Konkret beinhaltet der dänische Entwurf über 100 Bäume, die vor allem zur Klimaregulierung, aber auch als optisches Element zur Steigerung der Lebensqualität beitragen sollen. „Bäume haben viele positive Eigenschaften. Sie können nicht nur Schatten spenden, sondern auch ganz pragmatisch eingesetzt werden“, sagte Enemærke. So könne man Bäume beispielsweise einsetzen, um weniger schöne Fassaden strategisch zu kaschieren. Mit dieser Maßnahme sollten die denkmalgeschützten, prächtigeren Gebäude in den Mittelpunkt gestellt werden.

Weiterhin träumt das dänische Architektenbüro von einer poetischen Note, die die Beckergrube zu einem Ort machen soll, an dem man sich gerne aufhält.
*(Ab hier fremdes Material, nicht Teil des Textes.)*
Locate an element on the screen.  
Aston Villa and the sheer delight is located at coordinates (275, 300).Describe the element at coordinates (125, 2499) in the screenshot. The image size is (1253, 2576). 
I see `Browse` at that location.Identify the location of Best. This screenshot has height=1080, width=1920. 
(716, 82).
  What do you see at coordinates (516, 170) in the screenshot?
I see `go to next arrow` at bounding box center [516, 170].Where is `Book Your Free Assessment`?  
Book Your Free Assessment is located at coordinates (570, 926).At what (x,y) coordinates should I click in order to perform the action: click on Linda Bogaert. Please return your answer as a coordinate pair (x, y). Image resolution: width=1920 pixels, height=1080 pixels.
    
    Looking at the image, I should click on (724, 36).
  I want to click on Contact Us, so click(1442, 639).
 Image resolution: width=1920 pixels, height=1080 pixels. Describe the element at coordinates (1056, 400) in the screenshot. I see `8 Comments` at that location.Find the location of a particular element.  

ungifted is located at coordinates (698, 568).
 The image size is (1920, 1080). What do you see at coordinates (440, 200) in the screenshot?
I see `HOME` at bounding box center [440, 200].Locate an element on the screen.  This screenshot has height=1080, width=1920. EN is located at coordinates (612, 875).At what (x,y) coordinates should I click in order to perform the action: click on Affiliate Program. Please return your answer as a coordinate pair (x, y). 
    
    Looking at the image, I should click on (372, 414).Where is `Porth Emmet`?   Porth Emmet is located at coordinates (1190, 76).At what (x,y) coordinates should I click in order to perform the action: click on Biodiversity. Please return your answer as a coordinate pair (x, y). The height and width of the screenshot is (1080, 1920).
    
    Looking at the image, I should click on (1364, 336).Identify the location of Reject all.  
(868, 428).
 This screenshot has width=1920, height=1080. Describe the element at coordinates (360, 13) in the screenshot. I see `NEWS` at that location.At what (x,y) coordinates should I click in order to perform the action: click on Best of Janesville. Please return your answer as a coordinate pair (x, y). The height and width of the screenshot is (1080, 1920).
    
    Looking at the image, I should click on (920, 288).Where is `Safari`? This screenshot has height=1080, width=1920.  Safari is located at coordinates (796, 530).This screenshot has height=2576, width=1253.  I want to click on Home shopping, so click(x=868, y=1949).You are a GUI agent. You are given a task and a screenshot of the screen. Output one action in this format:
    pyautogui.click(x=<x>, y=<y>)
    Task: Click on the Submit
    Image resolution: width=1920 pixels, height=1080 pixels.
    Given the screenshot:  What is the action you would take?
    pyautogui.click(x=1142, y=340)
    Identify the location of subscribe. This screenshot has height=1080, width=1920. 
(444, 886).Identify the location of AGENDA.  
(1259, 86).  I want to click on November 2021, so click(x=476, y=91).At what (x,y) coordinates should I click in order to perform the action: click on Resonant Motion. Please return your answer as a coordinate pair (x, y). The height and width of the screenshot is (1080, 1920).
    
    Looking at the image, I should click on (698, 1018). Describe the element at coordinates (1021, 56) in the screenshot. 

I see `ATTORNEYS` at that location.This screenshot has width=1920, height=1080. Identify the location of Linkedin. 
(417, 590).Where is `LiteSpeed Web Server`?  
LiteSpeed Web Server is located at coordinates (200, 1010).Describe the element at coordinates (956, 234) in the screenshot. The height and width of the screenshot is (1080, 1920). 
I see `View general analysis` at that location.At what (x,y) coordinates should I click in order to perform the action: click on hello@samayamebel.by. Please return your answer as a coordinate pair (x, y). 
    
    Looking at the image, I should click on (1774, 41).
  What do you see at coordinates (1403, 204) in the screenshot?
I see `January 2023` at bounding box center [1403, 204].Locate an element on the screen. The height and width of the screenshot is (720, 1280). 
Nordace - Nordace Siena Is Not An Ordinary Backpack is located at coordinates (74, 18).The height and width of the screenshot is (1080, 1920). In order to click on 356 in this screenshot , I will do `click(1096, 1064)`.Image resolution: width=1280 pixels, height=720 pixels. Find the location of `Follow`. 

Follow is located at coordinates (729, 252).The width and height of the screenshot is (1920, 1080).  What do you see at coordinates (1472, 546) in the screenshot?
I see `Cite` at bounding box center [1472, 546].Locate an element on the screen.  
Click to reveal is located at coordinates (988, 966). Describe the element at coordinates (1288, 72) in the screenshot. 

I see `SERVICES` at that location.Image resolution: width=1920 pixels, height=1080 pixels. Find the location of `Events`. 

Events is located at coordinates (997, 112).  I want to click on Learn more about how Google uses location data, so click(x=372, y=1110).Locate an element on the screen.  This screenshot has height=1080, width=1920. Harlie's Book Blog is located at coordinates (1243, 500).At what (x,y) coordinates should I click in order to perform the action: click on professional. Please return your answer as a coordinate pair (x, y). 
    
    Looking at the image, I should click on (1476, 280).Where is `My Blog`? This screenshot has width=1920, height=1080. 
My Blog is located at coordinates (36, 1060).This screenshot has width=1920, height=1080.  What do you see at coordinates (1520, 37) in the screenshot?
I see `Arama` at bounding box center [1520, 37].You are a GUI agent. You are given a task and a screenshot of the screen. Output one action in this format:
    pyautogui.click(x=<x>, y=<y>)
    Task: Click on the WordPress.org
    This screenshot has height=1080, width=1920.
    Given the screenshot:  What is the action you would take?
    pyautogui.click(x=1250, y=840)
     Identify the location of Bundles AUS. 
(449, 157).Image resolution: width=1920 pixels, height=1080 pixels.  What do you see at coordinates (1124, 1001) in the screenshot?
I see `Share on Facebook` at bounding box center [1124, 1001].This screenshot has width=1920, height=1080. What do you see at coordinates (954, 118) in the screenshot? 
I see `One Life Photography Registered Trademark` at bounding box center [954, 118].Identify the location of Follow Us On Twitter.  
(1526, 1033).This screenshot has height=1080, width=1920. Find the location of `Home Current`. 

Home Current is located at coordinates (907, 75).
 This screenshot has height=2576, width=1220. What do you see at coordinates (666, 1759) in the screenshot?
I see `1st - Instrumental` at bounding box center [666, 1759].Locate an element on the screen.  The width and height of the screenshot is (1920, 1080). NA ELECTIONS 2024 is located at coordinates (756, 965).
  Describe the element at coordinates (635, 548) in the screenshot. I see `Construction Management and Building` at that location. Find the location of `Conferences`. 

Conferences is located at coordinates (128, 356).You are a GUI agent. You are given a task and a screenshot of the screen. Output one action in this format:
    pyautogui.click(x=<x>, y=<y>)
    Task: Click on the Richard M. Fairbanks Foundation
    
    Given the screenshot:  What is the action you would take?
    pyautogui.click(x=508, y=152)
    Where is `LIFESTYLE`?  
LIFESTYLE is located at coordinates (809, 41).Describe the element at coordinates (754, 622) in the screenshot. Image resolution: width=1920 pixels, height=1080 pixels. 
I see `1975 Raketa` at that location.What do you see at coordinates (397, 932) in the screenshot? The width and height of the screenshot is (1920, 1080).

Geplant ist ein prominenterer Theaterplatz, der nach den Aufführungen zu einem Austausch einlädt. Den vorgeschlagenen großen Kronleuchter, der diesen Platz in dem Entwurf schmücken soll, sieht Senatorin Joanna Hagen allerdings erst einmal vorsichtig kritisch: „Jetzt geht die Arbeit im Grunde erst richtig los und wir müssen schauen, was nach deutschem Straßenrecht von den Plänen tatsächlich möglich ist. Trotzdem haben uns die Ideen des dänischen Landschaftsarchitekturbüros überzeugt und alle Beteiligten freuen sich auf den konstruktiven Dialog.“

In einem Verhandlungsverfahren werden die drei Preisträger nun aufgefordert, die Überarbeitungsempfehlungen des Preisgerichts einzuarbeiten, bevor eine endgültige Entscheidung für die Umgestaltung der Beckergrube getroffen wird. Die prämierten Wettbewerbsbeiträge sowie der erste Preis sind noch bis zum 28. September in der Beckergrube 38-52 im Fenster des Possehl-Gebäudes öffentlich ausgestellt.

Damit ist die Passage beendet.